577年に威徳王は先立った王子のために王興寺を建設しています。
このことから、武王以外に王子がいたものと思われます。
なお、武王は三国史記では第29代王・法王の子と記述されています。
関係 | 名前 | 生年-没年 | 備考 |
父 | 聖王 | 不詳-600 | 第26代王 |
母 | 不詳 | 不詳 | |
本人 | 威徳王 | 525-598 | 第27代王 |
弟 | 惠王 | 不詳-599 | 第28代王 |
弟 | 琳聖太子 | 不詳 | |
王妃 | 不詳 | 不詳 | |
長男 | 璋 | 580-641 | 第30代武王 |
次男 | 王子 | 不詳 | 早世 |
威徳王の生涯
525年、威徳王は聖王の長男として生まれています。
威徳王が歴史書に初めて登場するのは、日本書紀に記述された553年の百合野の戦闘からです。
「冬十月庚寅朔己酉、百濟王子餘昌明王子、威德王也、悉發國中兵、向高麗國、築百合野塞、眠食軍士」
<引用元:日本書紀欽明十四年冬十月>
欽明天皇十四年は西暦553年です。
この時、余昌(威徳王)は高句麗軍と合戦を行い、大勝利しています。
管山城戦闘で聖明王が殺害される
554年12月、百済と新羅の間で有名な戦闘がありました。
管山城戦闘です。
余昌(威徳王)は重臣たちの進言を無視して、新羅討伐に向かいましたが、戦況が悪化します。

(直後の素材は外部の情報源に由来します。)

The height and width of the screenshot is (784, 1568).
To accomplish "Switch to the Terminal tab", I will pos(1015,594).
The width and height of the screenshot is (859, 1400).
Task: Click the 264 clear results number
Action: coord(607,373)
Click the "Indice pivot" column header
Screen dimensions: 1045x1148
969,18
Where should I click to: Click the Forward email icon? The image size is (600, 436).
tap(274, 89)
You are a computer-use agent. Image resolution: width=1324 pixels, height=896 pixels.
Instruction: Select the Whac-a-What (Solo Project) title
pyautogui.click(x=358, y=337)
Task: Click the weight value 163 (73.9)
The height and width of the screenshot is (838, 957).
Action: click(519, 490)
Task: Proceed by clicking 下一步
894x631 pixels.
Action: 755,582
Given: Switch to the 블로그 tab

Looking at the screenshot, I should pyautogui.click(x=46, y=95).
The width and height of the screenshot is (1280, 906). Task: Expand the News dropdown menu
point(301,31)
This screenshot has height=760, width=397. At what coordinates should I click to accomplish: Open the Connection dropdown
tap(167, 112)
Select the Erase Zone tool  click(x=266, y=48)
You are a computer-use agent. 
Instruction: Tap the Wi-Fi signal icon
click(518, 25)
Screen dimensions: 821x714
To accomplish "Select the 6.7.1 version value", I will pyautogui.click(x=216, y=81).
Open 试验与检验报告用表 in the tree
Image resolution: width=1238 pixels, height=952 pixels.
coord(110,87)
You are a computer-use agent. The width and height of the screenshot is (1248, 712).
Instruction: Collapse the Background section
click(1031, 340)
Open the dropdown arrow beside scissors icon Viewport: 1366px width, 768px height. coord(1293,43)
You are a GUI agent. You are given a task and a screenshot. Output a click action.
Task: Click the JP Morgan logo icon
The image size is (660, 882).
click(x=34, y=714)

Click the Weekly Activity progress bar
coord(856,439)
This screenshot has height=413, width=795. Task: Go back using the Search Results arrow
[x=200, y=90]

これを聞いた父の聖王は息子の余昌(威徳王)の助けに向かいますが、逆に敵に捕らえられてしまいました。
余昌(威徳王)は何とか脱出しましたが、聖王は殺害されてしまいます。
555年2月、余昌(威徳王)は日本に弟の恵を遣わして報告しています。
十六年春二月、百濟王子餘昌、遣王子惠王子惠者、威德王之弟也奏曰「聖明王、爲賊見殺。」
<引用元:日本書紀欽明十六年春二月>
罪悪感から出家を考える
余昌(威德王)は、自分のために亡くなった父に対する罪悪感から僧になることを考えました。
十六年八月、百濟餘昌、謂諸臣等曰「少子今願、奉爲考王、出家修道。」
<引用元:日本書紀欽明十六年八月>
しかし、諸臣たちに、国家のために王による祭祀の重要性を説かれて断念にています。
威徳王として即位する
聖王が亡くなってから、3年経った、557年3月1日、威徳王が王座に就きます。
十八年春三月庚子朔、百濟王子餘昌嗣立。是爲威德王。
<引用元:日本書紀欽明十八年三月>
561年7月、倭国や任那と呼応して新羅に攻め込みましたが、死者1000人を出す惨敗をしています。
使節による外交政策
威德王は中国に建国する国に対して、使節を送り、盛んに朝貢外交を進めました。
570年、北斉の後主に使節を送り「使持節・侍中・車騎大将軍・帯方郡公・百済王」に封じられました。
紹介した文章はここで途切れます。